The company is not part of his laboratory and while it makes a profit, Sykes says that is not the motivation.

"It's a revelation that people are so interested in their origins. Why do we care? We have seven women who did exist and nonetheless there are uncertain elements. [His descriptions of the seven in the book] are a literary device. It is fiction but does strike home.

"Before I started, ancestors were a hazy collection of dead people. I never thought of them as individuals. I do want to know what their lives were like and how they compare to our lives. Because we've shown that genetically they were very much the same as we are today and all the DNA in our body came from these individuals. I thought this a powerful and emotional feeling, irrational but powerful."

In his book Sykes recounts the experience of one of his colleagues, Jendayi Serwah, whose parents had arrived in Britain from Jamaica as teenagers.

Their ancestor had been slaves, taken from Africa and sold to plantation owners. As slaves they lost their identity, received European names and any record of their birth, parentage and heritage obliterated.

While she assumed her ancestry was African, Sykes was able to take her DNA and match it to Kenyan Kikuyu.

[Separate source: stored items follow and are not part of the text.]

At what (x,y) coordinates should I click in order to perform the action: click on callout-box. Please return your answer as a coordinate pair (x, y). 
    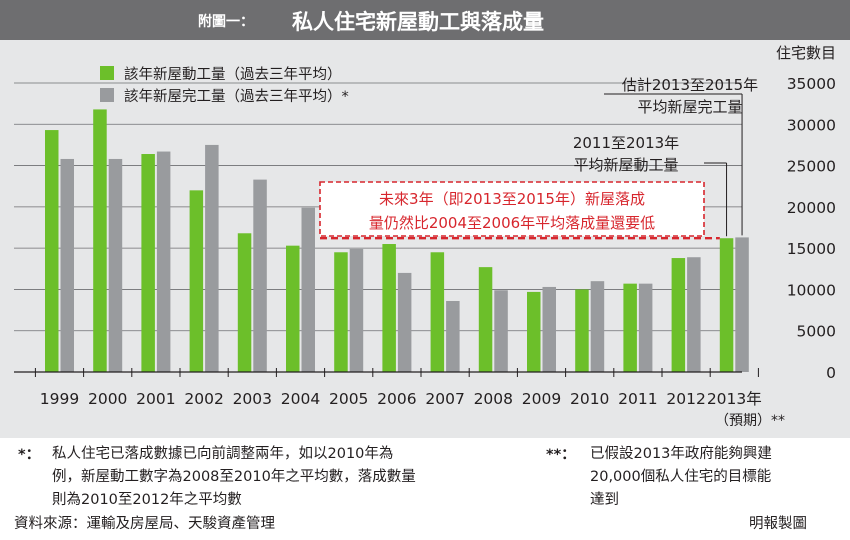
    Looking at the image, I should click on (512, 209).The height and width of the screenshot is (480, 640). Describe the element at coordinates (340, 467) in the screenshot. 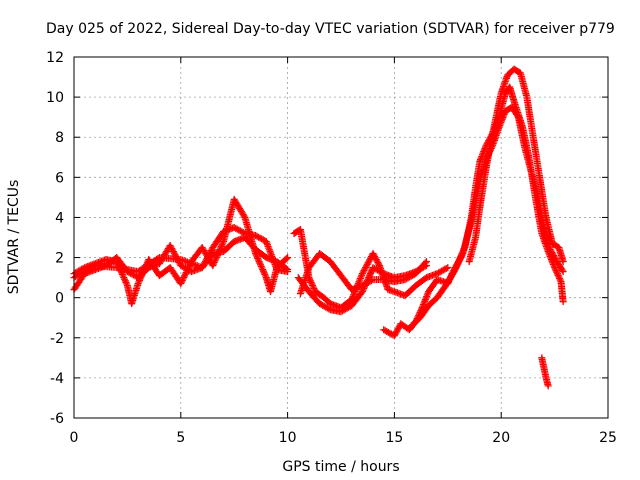

I see `x-axis-label: GPS time / hours` at that location. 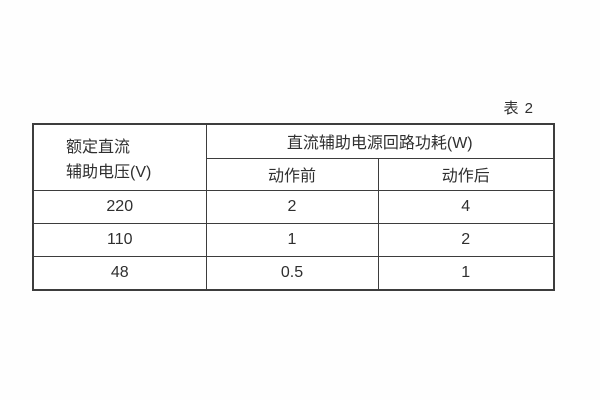 I want to click on sub-header-before-action: 动作前, so click(x=292, y=174).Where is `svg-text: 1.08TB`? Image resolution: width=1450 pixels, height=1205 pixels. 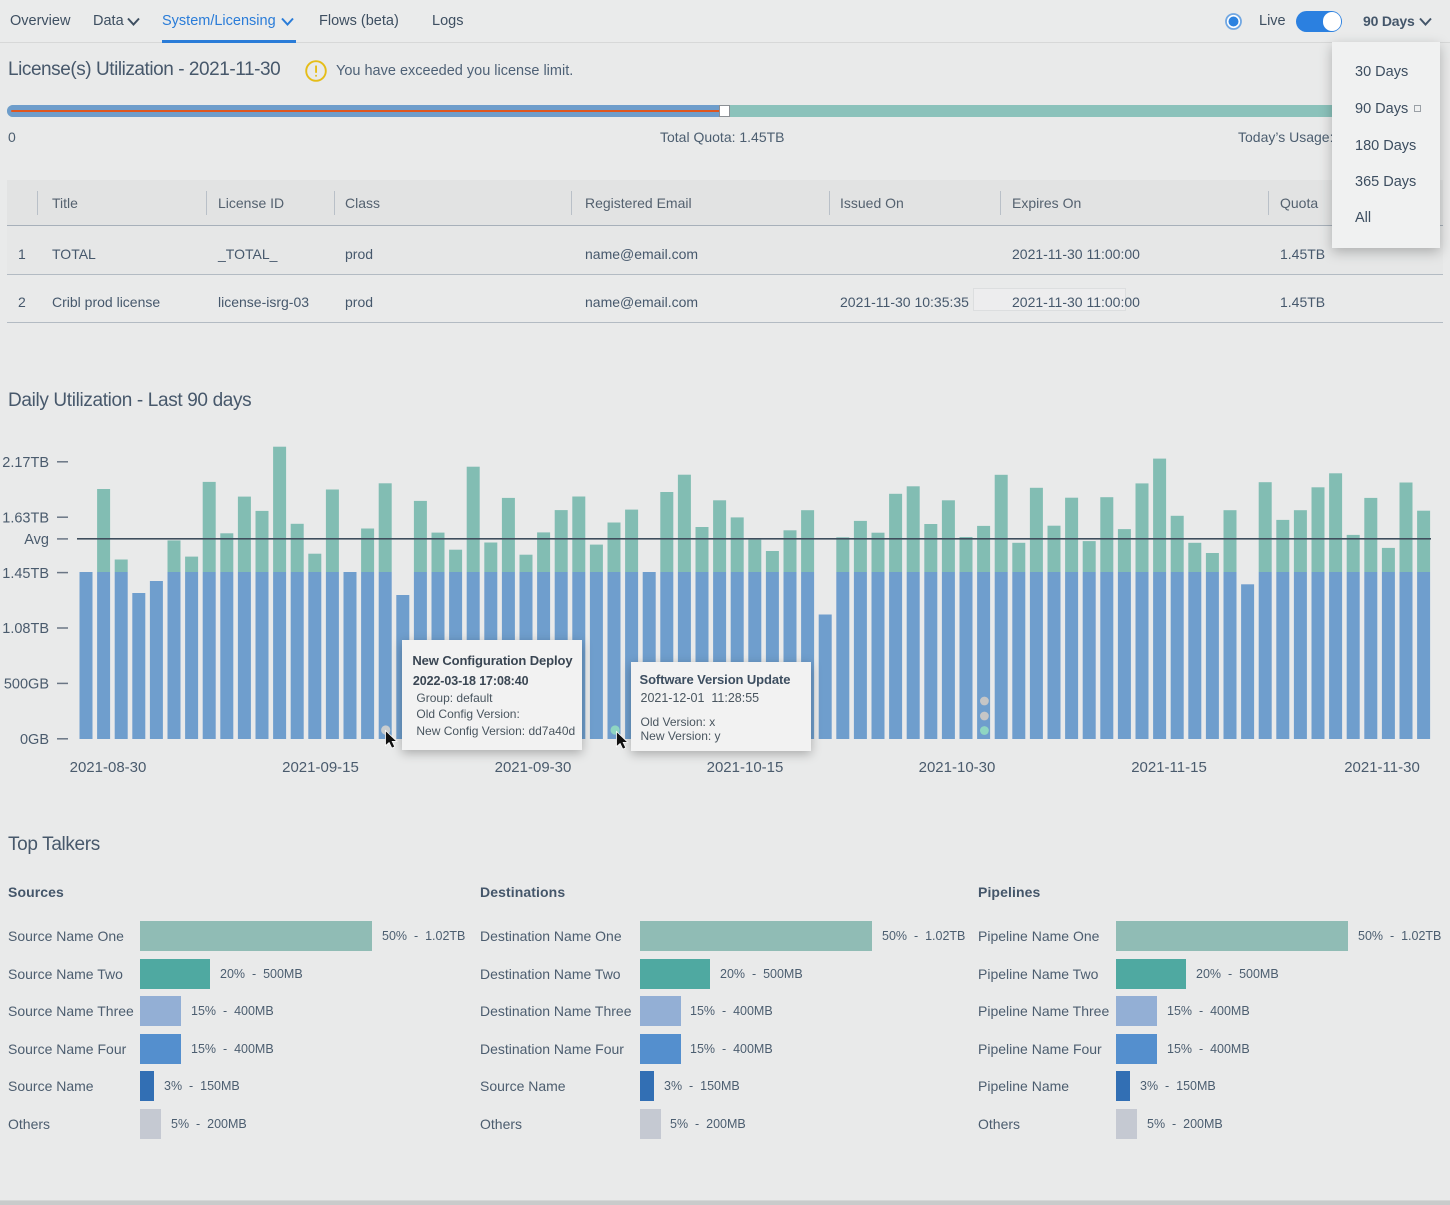 svg-text: 1.08TB is located at coordinates (26, 629).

Sykes writes, "She was literally lost for words. Here at last was the individual proof she had wanted for so long. It was as if the DNA was itself a written document from her ancestors, which in a sense it was; a document that had been handed down one generation at a time, from the woman who had endured and survived the terrible voyage from Africa. A document that could not be obliterated by the plantation owners as it passed unseen and unread for generations. And now in Jendayi, here it was, a perfect copy of the African original preserved in her own body."

What became of Tsar Nicholas, the ruler of imperial Russia, and his family?

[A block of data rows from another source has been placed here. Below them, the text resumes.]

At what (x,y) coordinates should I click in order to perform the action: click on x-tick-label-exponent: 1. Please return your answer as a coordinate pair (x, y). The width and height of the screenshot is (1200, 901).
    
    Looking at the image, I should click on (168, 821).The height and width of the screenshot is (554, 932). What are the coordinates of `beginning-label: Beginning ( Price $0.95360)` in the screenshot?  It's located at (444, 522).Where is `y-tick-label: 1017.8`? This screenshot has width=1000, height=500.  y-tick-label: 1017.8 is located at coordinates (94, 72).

In 1991 nine bodies were recovered from shallow graves in birch woods outside Ekaterinburg, in the Russian Urals. Nearby was the site of the house where the Russian royals were reputedly executed in the cellar by their Bolshevik guards. Forensic evidence suggested that the skeletons belonged to the Tsar, the Tsarina, three of their children - Maria, Tatiana and Olga, their doctor Eugeny Botkin and three servants.

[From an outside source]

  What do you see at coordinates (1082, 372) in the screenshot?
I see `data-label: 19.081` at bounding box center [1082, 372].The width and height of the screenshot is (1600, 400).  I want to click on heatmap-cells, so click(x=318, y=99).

Sykes and his colleagues were able to prove via mDNA that there was a family of two adults and three children. The next step was to prove who they were.

After discreet negotiations they were able to collect a blood sample from Prince Philip, the Duke of Edinburgh who has a direct maternal link to the Russian royal family.

Prince Philip's DNA matched that taken from the skeletons. But what of the other two children, Alexei and Anastasia, whose bodies were never found?

Sykes has only been able to disprove the claims of Anastasia pretender Anna Anderson. The theory based on the accounts of some of the guards is that the final two children were put on a pyre and their charred remains lie near the grave of their parents, beyond the ability of even mDNA to prove who they were.